At 11:30 in the night, I sit on a revolving chair by the window and gaze outside. It has been raining almost the whole day today and the roads are wet.
Yet I see the busy junction of roads is still bustling with activity. I see people in their running outfits waiting for the signal to turn green. ‘Who on earth would run at 11 pm on a rainy night?’, I wonder.
The wet leaves of the raintrees (thoongumoonji maram) are closed and fast asleep. There is a chillness in the air because of the rain.
Buses, including double decker ones, having hardly 2 or 3 passengers are going in all directions. A lot of unhired taxis, two wheelers and even cycles are passing by.

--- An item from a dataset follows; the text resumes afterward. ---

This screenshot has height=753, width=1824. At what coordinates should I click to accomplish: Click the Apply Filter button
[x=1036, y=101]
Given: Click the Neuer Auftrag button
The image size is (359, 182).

Construction vehicles are also on the move.
As I am writing this, I remember the poem S had for her exam today, ‘From a Railway Carriage’ by Robert Louis Stevenson. In that poem, the poet describes the sights seen from a moving train.
Even as I write the words, ‘The poet describes’, I remember the numerous poems which my sister and I had to study for our Hindi Prachar Sabha Hindi exams. By the time we reached the final level, I had started to immensely enjoy Hindi poetry. Unfortunately, I am not able to recollect much today, barring a few like Rashmirati and Madhushala. More than Hindi or the poetry or the dohas, I would say that we learnt a lot more about the values of life through all the Hindi books.

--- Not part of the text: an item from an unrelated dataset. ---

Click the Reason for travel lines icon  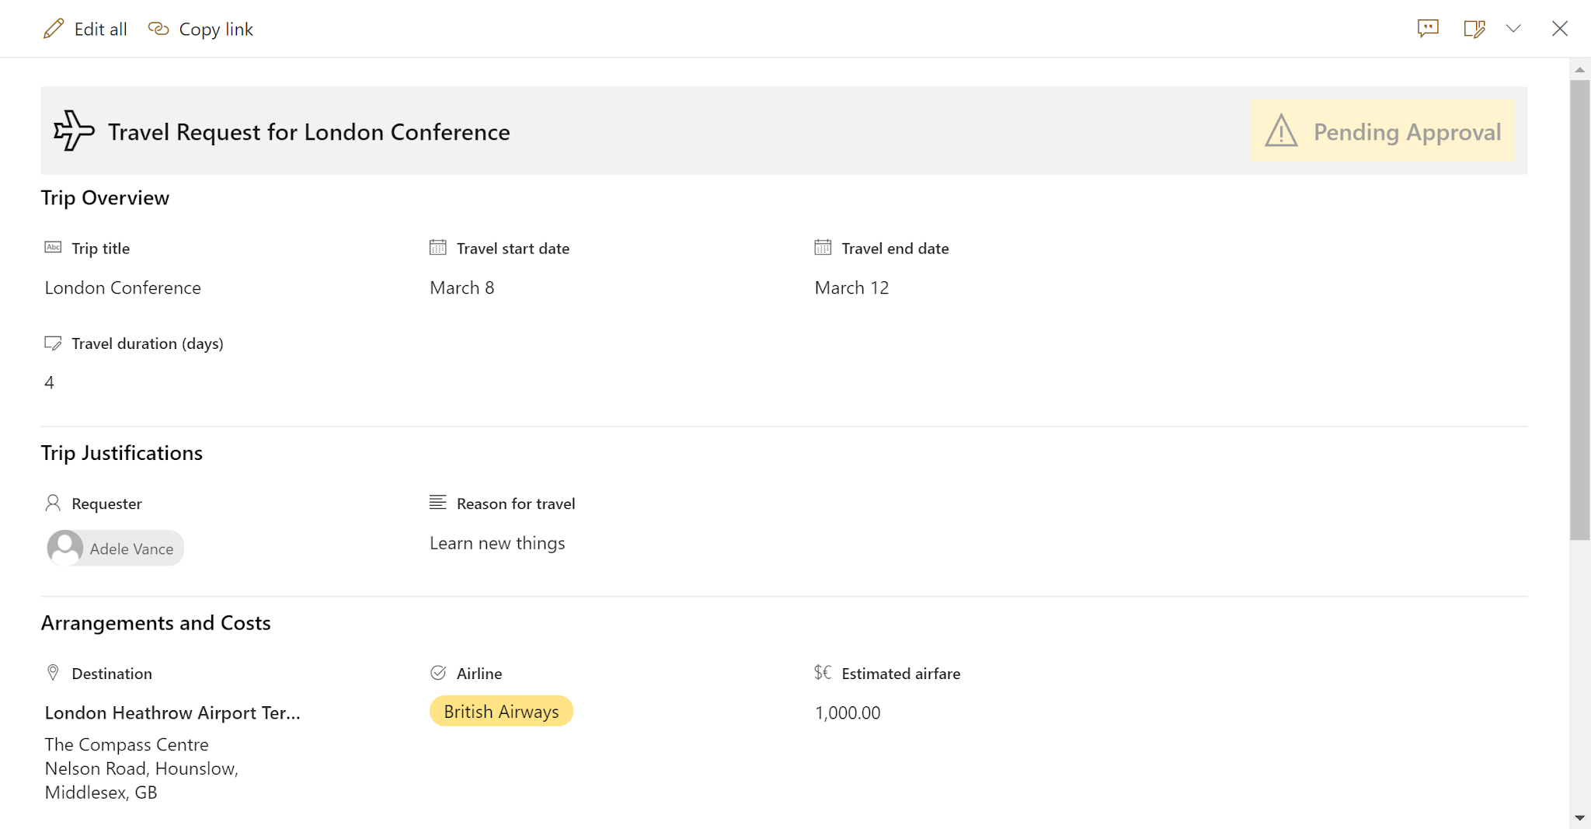[x=437, y=502]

Coming back to the views from my window, I even see a family with small children walking by. There is silence only inside my house. I wonder who these many people are, who are out on the roads at this odd hour on a weekday night?
Coming back to ‘From a Railway Carriage’, reading that poem immediately made me reminisce the views from a moving train in the beautiful countryside of Belgium. Those lush green meadows in front of those cottage-like independent houses were as pleasing as the pleasant weather outside. The horses grazing and the slides and swings in the backyard presented a calming, relaxed life from the interiors of the air- conditioned train. The fields passing by reminded me of the countryside of our own country.

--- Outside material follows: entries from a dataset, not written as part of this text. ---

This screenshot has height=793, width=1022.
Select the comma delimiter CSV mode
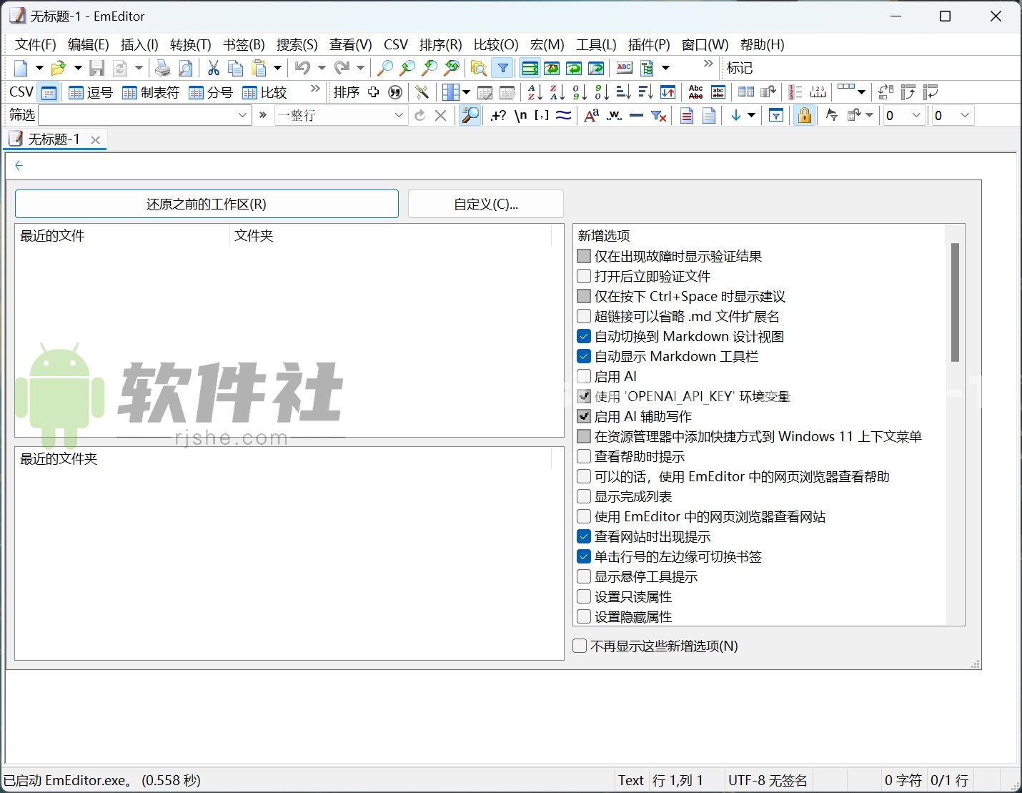tap(90, 92)
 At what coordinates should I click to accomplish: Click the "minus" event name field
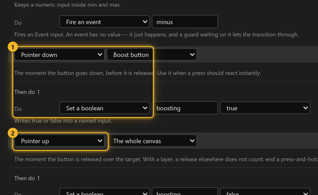click(x=185, y=22)
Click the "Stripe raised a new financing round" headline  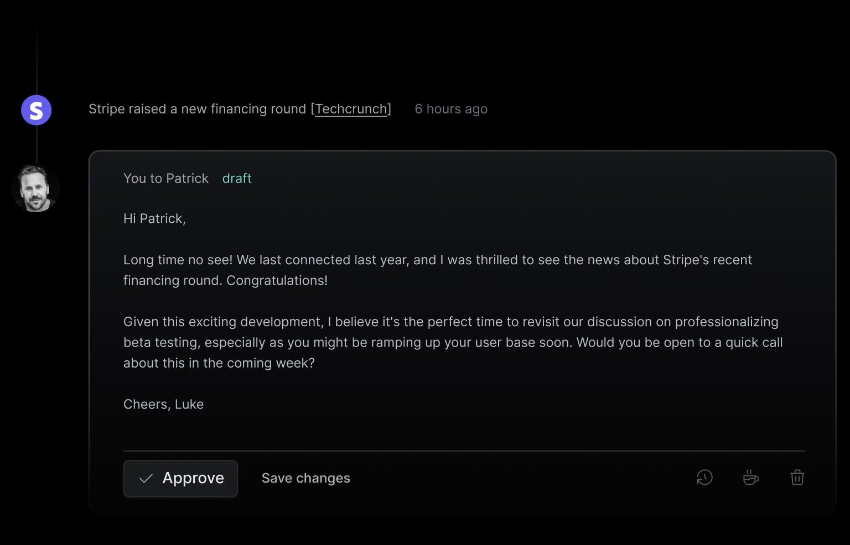pyautogui.click(x=197, y=109)
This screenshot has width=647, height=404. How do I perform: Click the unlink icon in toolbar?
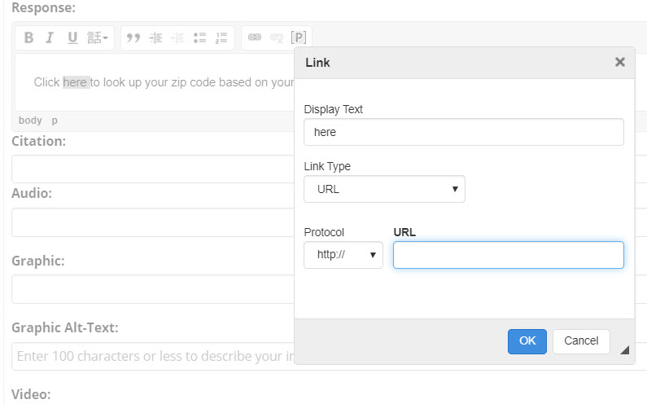coord(277,37)
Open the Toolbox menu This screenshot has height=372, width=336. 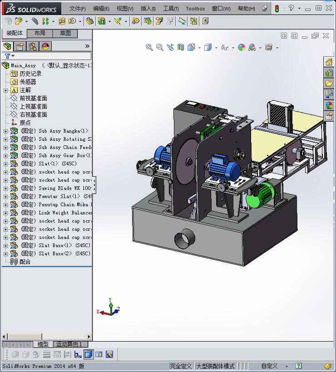tap(195, 9)
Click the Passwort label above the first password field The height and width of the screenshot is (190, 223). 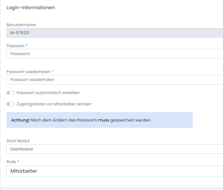pos(16,46)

Recollecting that rustic charm of a countryside makes me yearn for a visit to one now.
Alas, me the paranoid who hasn’t stepped out unnecessarily during this pandemic, won’t do so for quite some more time to come.
I will continue to gaze at the raintrees, the flying mynahs and orioles, the lazy pigeons and enjoy the occasional visits by koels and woodpeckers, the frequent petrichor, the pitter-patter of raindrops and its accompanying pleasant breeze, the orange and pink of the sky during sunset, all from the comfort of my own home through this window. I feel blessed to get my daily dose of nature through this very window.